Mark 6:1-13 Jesus left there and went to his hometown, accompanied by his disciples. 2 When the Sabbath came, he began to teach in the synagogue, and many who heard him were amazed. “Where did this man get these things?” they asked. “What’s this wisdom that has been given him? What are these remarkable miracles he is performing? 3 Isn’t this the carpenter? Isn’t this Mary’s son and the brother of James, Joseph,[a] Judas and Simon? Aren’t his sisters here with us?” And they took offense at him. 4 Jesus said to them, “A prophet is not without honour except in his own town, among his relatives and in his own home.” 5 He could not do any miracles there, except lay his hands on a few sick people and heal them. 6 He was amazed at their lack of faith. Then Jesus went around teaching from village to village. 7 Calling the Twelve to him, he began to send them out two by two and gave them authority over impure spirits. 8 These were his instructions: “Take nothing for the journey except a staff—no bread, no bag, no money in your belts. 9 Wear sandals but not an extra shirt. 10 Whenever you enter a house, stay there until you leave that town. 11 And if any place will not welcome you or listen to you, leave that place and shake the dust off your feet as a testimony against them.” 12 They went out and preached that people should repent. 13 They drove out many demons and anointed many sick people with oil and healed them.
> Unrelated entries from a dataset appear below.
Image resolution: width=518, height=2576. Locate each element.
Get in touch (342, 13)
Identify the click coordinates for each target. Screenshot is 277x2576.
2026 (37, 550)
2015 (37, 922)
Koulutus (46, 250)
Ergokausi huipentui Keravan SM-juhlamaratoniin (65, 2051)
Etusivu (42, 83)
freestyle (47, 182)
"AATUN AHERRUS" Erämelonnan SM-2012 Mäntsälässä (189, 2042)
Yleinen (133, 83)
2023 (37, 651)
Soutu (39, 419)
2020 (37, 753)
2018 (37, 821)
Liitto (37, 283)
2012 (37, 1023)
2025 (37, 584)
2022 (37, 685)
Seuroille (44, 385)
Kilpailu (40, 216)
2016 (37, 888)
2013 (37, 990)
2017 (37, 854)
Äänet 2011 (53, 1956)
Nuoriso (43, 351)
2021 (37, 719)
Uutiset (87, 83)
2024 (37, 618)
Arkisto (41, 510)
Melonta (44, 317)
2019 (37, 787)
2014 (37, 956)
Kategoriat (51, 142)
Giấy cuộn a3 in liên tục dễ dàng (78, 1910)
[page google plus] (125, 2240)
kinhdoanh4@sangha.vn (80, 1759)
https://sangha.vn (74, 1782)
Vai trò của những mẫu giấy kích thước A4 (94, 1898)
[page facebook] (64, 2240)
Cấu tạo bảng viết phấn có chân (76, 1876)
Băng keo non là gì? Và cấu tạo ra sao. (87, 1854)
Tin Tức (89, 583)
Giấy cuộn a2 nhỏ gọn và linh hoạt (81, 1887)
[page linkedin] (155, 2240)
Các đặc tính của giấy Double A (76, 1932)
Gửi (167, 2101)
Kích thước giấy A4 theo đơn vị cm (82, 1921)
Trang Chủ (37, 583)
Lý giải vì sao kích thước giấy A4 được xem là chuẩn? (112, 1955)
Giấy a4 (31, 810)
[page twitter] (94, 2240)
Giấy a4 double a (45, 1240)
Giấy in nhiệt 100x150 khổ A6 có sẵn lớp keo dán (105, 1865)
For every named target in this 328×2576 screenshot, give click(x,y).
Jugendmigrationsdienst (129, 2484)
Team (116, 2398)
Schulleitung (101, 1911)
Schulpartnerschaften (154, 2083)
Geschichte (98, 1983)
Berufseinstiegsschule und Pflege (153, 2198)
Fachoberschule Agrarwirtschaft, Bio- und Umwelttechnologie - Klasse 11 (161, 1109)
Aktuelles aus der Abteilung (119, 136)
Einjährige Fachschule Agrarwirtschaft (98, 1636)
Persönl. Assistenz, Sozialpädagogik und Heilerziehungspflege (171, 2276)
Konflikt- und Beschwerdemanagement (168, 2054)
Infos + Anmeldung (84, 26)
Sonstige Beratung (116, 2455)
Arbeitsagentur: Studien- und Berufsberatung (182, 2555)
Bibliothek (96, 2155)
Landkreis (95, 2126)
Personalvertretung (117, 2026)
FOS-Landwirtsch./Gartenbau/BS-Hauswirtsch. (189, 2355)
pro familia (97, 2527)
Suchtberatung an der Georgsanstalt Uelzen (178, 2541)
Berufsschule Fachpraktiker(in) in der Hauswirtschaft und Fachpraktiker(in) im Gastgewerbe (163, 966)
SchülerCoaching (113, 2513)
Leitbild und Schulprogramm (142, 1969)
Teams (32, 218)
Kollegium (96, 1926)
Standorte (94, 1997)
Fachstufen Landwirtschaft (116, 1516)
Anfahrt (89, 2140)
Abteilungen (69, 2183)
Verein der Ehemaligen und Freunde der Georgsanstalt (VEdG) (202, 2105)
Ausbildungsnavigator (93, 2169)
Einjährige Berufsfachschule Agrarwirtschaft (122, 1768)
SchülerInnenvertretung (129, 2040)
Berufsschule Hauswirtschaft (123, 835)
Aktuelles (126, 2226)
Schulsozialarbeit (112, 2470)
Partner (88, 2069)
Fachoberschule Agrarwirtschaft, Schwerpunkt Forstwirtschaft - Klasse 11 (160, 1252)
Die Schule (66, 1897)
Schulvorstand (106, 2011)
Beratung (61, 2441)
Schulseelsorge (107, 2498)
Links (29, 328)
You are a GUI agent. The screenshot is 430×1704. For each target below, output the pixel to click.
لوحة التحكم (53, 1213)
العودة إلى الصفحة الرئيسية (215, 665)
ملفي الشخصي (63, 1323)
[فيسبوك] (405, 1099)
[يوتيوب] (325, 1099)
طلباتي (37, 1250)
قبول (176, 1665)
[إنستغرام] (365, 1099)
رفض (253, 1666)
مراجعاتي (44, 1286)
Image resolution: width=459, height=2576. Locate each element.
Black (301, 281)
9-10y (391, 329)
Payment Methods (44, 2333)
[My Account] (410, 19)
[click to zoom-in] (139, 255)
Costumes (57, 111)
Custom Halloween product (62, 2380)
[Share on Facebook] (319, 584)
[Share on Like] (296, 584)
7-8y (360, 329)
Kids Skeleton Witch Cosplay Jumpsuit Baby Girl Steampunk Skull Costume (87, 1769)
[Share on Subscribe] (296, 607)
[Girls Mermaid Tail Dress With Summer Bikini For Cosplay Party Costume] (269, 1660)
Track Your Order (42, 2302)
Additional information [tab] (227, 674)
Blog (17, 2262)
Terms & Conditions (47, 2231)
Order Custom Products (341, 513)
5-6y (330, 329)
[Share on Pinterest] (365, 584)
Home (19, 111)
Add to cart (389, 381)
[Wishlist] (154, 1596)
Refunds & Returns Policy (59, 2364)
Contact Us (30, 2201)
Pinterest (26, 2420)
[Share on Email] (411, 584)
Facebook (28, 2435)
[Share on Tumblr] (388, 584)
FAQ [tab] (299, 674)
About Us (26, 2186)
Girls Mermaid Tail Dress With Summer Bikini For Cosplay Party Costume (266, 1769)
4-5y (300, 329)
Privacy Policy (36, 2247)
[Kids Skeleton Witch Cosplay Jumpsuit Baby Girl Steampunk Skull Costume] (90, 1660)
Accepting change is a difficult thing for most people. Accepting that something so familiar is now very different to what you thought it was either delights the heart with joyful acceptance or hardens our heart against this ‘impossible’ thing. It’s like watching the kids grow up. They get to adulthood and you can be so surprised at them. You either be transformed in your thinking or you resist and become a grumpy old man even more!
They used to poo their nappies and hare around on their bikes and skin their knees. They use to wear you out wanting you to push them on the swing for hours. They got themselves into a real mess eating chocolate cake.
But then the same gifts of God transform you. They look all responsible and grown up. They drive a car. They have relationships you don’t know much about. They work in a job you know only a little about.
What was so familiar and accepted now is unfamiliar and needs new acceptance so that relationships continue to flourish and be transformed from one joy to another. The familiar gift transforms me.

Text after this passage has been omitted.